Afirma a presidente que “A sanção do novo Código de Processo Civil terá grande importância para o Brasil, com grande impacto na vida do cidadão. O texto busca a identidade entre fato social, sociedade e prestação jurídica. Valoriza o consenso como forma de resolver litígios, incentiva a redução do formalismo jurídico, aumenta a gratuidade da Justiça e o acesso a ela”. Dilma também elencou pontos importantes do novo CPC, “um texto legal moderno”. “Há a garantia do amplo direito de defesa e do contraditório, assim como prevê a duração razoável do processo jurídico e a eficácia na aplicação das sentenças. Justiça boa é rápida e efetiva”, finalizou.
Paulo Teixeira, deputado relator do novo CPC na Câmara, destacou que este é o primeiro Código de Processo Civil aprovado em uma democracia, pois os dois anteriores foram escritos em regimes ditatoriais. “Toda a sociedade brasileira foi ouvida em sua elaboração. Destaco alguns pontos fundamentais do novo CPC, como a valorização da mediação e da conciliação, a limitação dos recursos da Fazenda Pública, a coletivização de ações.
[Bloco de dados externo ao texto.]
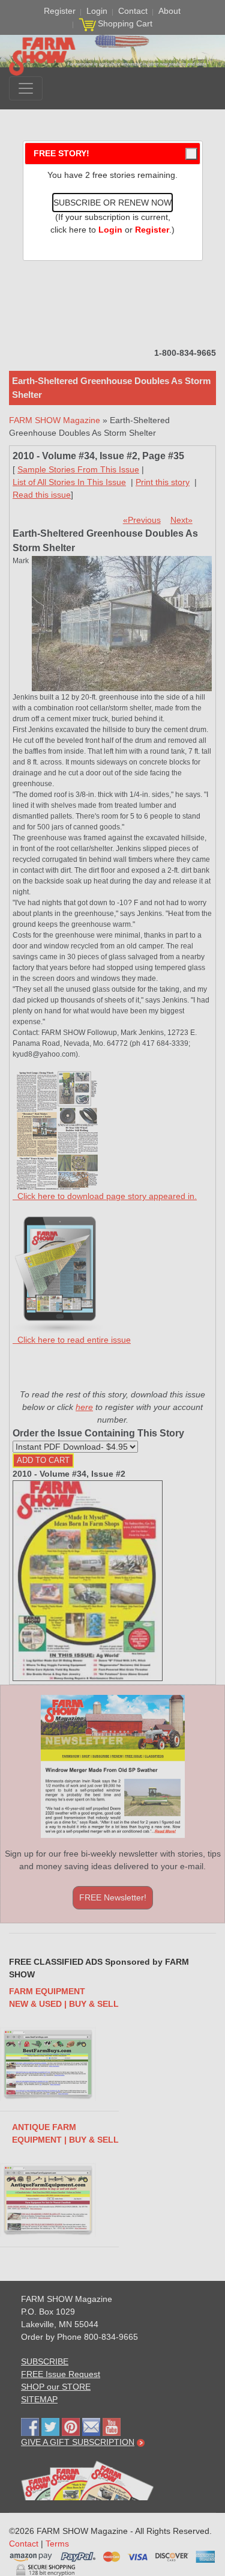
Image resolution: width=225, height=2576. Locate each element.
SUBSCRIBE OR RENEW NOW (112, 202)
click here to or (109, 229)
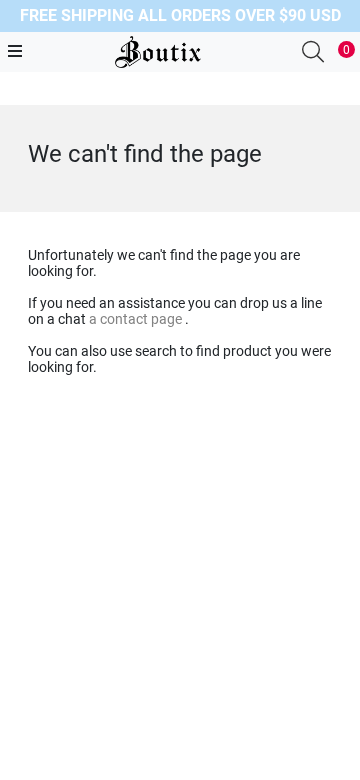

É um momento que dá luzes ao Judiciário, para que ele entenda nosso país”, afirmou.
Ministro do Supremo Tribunal Federal, Luiz Fux coordenou a comissão de juristas convocada pelo Senado Federal para elaborar o código, da qual o presidente da OAB fez parte. “Nosso objetivo foi elaborar um Código que permitisse prestar a resposta judicial em um prazo razoável. Nesse processo, a sociedade falou e foi ouvida, pois promovemos mais de 100 audiências públicas e recebemos mais de 80 mil e-mails com sugestões. O Judiciário sentia-se impotente frente ao desafio da celeridade, pois havia excesso de recursos e uma litigiosidade desenfreada”.
O ministro da Justiça, José Eduardo Cardozo, disse que as leis precisam se adaptar à realidade da sociedade, e que um novo Código de Processo Civil tornou-se uma necessidade no Brasil. “A vida é dinâmica, então suas regras também devem ser. Novas realidades, como o Processo Judicial Eletrônico e a conciliação, exigiam mudanças no CPC. Esse texto é um monumento jurídico que será venerado no futuro, pois é um Código equilibrado e que coloca em bom termo o devido processo legal a celeridade, uma afirmação da cidadania e da democracia”.